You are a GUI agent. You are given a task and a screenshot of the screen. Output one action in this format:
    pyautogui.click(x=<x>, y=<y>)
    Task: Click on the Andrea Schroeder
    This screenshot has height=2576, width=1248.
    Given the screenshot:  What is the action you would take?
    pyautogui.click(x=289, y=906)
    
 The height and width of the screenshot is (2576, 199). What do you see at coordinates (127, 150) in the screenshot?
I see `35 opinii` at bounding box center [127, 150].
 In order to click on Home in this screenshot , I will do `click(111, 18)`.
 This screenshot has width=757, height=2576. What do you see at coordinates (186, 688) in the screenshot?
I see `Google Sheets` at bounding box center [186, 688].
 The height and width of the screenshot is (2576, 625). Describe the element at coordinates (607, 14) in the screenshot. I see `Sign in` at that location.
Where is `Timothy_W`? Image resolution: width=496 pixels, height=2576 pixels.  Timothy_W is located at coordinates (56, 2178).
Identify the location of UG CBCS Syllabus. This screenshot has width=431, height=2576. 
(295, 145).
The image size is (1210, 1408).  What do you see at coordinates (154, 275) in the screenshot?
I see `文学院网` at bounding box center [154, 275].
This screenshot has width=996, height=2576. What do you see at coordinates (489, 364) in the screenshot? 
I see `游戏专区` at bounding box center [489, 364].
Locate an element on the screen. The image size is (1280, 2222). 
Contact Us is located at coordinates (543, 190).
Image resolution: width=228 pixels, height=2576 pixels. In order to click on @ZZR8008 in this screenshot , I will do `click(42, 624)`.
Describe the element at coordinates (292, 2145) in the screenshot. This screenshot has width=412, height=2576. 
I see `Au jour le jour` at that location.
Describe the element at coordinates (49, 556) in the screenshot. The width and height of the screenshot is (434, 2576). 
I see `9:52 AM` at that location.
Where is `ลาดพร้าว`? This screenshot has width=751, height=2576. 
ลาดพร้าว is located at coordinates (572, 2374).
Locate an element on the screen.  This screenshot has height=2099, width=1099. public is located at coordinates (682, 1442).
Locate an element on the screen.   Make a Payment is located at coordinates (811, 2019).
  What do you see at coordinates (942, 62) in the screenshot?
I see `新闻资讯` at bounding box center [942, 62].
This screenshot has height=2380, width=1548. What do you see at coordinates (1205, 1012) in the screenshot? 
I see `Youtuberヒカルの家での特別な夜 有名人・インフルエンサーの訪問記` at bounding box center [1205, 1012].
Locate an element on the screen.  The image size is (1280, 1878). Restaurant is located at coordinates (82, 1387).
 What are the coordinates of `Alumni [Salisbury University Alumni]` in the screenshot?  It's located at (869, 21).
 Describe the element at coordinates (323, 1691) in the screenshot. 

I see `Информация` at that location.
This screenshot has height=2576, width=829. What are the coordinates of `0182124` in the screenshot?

### Instructions to follow
Reproduce all of the entries above line for line, changing nothing.

### The output
You are a GUI agent. You are given a task and a screenshot of the screen. Output one action in this format:
    pyautogui.click(x=<x>, y=<y>)
    Task: Click on the Andrea Schroeder
    This screenshot has height=2576, width=1248.
    Given the screenshot:  What is the action you would take?
    pyautogui.click(x=289, y=906)
    
 The height and width of the screenshot is (2576, 199). What do you see at coordinates (127, 150) in the screenshot?
I see `35 opinii` at bounding box center [127, 150].
 In order to click on Home in this screenshot , I will do `click(111, 18)`.
 This screenshot has width=757, height=2576. What do you see at coordinates (186, 688) in the screenshot?
I see `Google Sheets` at bounding box center [186, 688].
 The height and width of the screenshot is (2576, 625). Describe the element at coordinates (607, 14) in the screenshot. I see `Sign in` at that location.
Where is `Timothy_W`? Image resolution: width=496 pixels, height=2576 pixels.  Timothy_W is located at coordinates (56, 2178).
Identify the location of UG CBCS Syllabus. This screenshot has width=431, height=2576. 
(295, 145).
The image size is (1210, 1408).  What do you see at coordinates (154, 275) in the screenshot?
I see `文学院网` at bounding box center [154, 275].
This screenshot has width=996, height=2576. What do you see at coordinates (489, 364) in the screenshot? 
I see `游戏专区` at bounding box center [489, 364].
Locate an element on the screen. The image size is (1280, 2222). 
Contact Us is located at coordinates (543, 190).
Image resolution: width=228 pixels, height=2576 pixels. In order to click on @ZZR8008 in this screenshot , I will do `click(42, 624)`.
Describe the element at coordinates (292, 2145) in the screenshot. This screenshot has width=412, height=2576. 
I see `Au jour le jour` at that location.
Describe the element at coordinates (49, 556) in the screenshot. The width and height of the screenshot is (434, 2576). 
I see `9:52 AM` at that location.
Where is `ลาดพร้าว`? This screenshot has width=751, height=2576. 
ลาดพร้าว is located at coordinates (572, 2374).
Locate an element on the screen.  This screenshot has height=2099, width=1099. public is located at coordinates (682, 1442).
Locate an element on the screen.   Make a Payment is located at coordinates (811, 2019).
  What do you see at coordinates (942, 62) in the screenshot?
I see `新闻资讯` at bounding box center [942, 62].
This screenshot has height=2380, width=1548. What do you see at coordinates (1205, 1012) in the screenshot? 
I see `Youtuberヒカルの家での特別な夜 有名人・インフルエンサーの訪問記` at bounding box center [1205, 1012].
Locate an element on the screen.  The image size is (1280, 1878). Restaurant is located at coordinates (82, 1387).
 What are the coordinates of `Alumni [Salisbury University Alumni]` in the screenshot?  It's located at (869, 21).
 Describe the element at coordinates (323, 1691) in the screenshot. 

I see `Информация` at that location.
This screenshot has height=2576, width=829. What are the coordinates of `0182124` in the screenshot?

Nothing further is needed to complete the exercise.